This post will document my limited fishing endeavors this summer and fall. With a new addition to our family this past spring, I’ve been understandably called upon to spend more time at home. This means no BC trip this year, but more focus on beach fishing and new additions to my rod and tackle collection as I focus on landing salmon closer to home. Luckily its a pink year and I’ve had some friends pass off some knowledge they’ve gained past summers hooking coho from the beach.
Stunner wild coho from Bush Point in late July
Hazy Point No Point
High tide/evening bite makes for a winning combination
First salmon on a Dick Nite spoon, although I’ve caught a coho that had a Dick Nite and some leader hanging out of its mouth. They’re never my first choice because I’ve never felt confident rigging them.
I spend the bulk of my summers up in British Columbia at my family’s home in Bliss Landing. Bliss is on the inside passage of Vancouver Island, about one mile south of the entrance to Desolation Sound at Sarah Point. We can harvest clams, oysters, trap crab and prawns, and fish for multiple species of rockfish and salmon. During my last trip, from August 1st through the 10th I was loaned a 14 foot tinboat which was outfitted with a downrigger for trolling. When I have others in the boat we normally simply jig for salmon with Pt. Wilson Darts and Buzz Bombs, but when I am alone I troll for salmon. I caught the 13 lb Chinook salmon above with a green flasher and black & white Luhr Jensen “Cop Car” or “Cookies & Cream” spoon. There is an oyster farm in a small bay about one mile north from Bliss that is home to what I have called “Fred’s Hump”. The name comes from the owner of the farm who was once the caretaker at Bliss Landing. The “Hump” comes from an underwater rock formation that juts up from the sea floor on the southern side of the bay. It gets relatively shallow in the bay, ranging from 100 ft to 35 ft, and I have hooked salmon jigging there on multiple occasions. Last Friday I spent some time at the Hump throwing buzz bombs to gauge if there were any salmon lingering in the area. After an hour of casting and catching shaker salmon I hooked into something big which immediately spit the hook out as I was re-calibrating my drag (I was using my Temple Fork steelhead casting rod which only had 10lb test line on it). At about sunset, say maybe 8:30, I dropped the trolling gear in the water to 85 ft and almost immediately had a strike. I played the fish delicately on a new Islander mooching reel and landed the lunker after the second swipe of the net. It wasn’t the only salmon I landed this summer, but it was the first out of a tin boat by myself.

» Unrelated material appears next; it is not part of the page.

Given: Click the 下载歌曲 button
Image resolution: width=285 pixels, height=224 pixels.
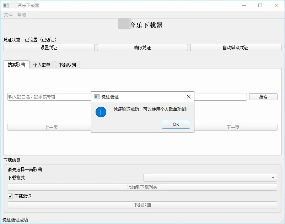Looking at the screenshot, I should pos(142,205).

I spent the summers of my youth in the late 80’s/early 90’s on Lopez Island in the San Juan Islands. My family had a home at the mouth of Fisherman’s Bay and my brother and I had a long leash, with my parents allowing us to essentially bike and hike the extent of the island at our leisure, as long as we were home by dinner. We fished crab, ling cod, and salmon with minimal achievement in those times. I asked my Dad if he thought that the reason we were so sporadic in our salmon fishing in those days was because of our technique or the because of the bad fishing…and we agreed it was likely both. Crab we never seemed to have problems with.